Alexander generated national news when he instituted a test to make the amount of food stamps people can receive contingent on the assets they possess. The move came as other states were looking to eliminate such tests as unfair to elderly people saving for burials, poor people trying to save enough to escape poverty, and people who lost jobs in the recession.

His department also faced controversy after 130,000 people, 89,000 of them children, were dropped from Medicaid rolls. And it ended the General Assistance program, which had offered about $200 in monthly benefits to more than 60,000 disabled or sick unemployed adults, domestic-violence survivors, and adults in drug and alcohol treatment programs.

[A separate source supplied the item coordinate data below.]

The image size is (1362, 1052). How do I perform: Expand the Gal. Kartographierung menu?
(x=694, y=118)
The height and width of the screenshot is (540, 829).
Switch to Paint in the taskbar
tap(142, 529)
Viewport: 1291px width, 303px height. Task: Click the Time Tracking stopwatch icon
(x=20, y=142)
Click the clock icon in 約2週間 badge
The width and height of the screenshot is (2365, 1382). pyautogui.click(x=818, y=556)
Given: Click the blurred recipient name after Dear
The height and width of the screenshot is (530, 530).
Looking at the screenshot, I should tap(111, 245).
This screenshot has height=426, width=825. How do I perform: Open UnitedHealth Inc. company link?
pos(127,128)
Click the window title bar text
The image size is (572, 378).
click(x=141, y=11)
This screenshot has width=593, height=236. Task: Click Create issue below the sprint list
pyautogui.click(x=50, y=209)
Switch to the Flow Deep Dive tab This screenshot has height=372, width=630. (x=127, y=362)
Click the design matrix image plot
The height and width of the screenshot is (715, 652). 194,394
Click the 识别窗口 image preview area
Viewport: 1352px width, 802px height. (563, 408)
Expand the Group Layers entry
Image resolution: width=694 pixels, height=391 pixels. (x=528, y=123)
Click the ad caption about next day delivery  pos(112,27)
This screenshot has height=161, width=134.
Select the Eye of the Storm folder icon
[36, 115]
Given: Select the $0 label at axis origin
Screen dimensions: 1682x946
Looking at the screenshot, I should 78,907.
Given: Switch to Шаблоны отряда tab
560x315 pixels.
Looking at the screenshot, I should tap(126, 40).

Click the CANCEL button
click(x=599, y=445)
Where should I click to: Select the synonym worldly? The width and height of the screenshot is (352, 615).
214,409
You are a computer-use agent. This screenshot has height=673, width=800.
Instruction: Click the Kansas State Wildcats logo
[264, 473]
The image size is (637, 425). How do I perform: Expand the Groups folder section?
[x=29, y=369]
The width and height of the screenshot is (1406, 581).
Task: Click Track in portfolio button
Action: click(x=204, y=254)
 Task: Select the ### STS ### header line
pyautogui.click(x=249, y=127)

Many of Alexander's critics will applaud Mackereth's appointment, predicted Cathleen Palm, executive director of the Protect Our Children Committee and a leading expert on welfare in the state.

"I think we can count on her to be much more empathetic than Gary Alexander proved to be," Palm said Friday. "She is very respected by lawmakers because she was a state representative from York for years. Also, she comes from a human-services agency and has seen firsthand the struggles people go through to support their families and the hard choices they're forced to make. Plus, she's a Pennsylvanian and knows the dynamics of Harrisburg."

Mackereth is the mother of four children, ages 20 through 30. "She has the perspective of a mom with kids," Palm said. She'll still have to make tough choices. She's not a saint, but a breath of fresh air. I think children and families just got a big leg up in Pennsylvania."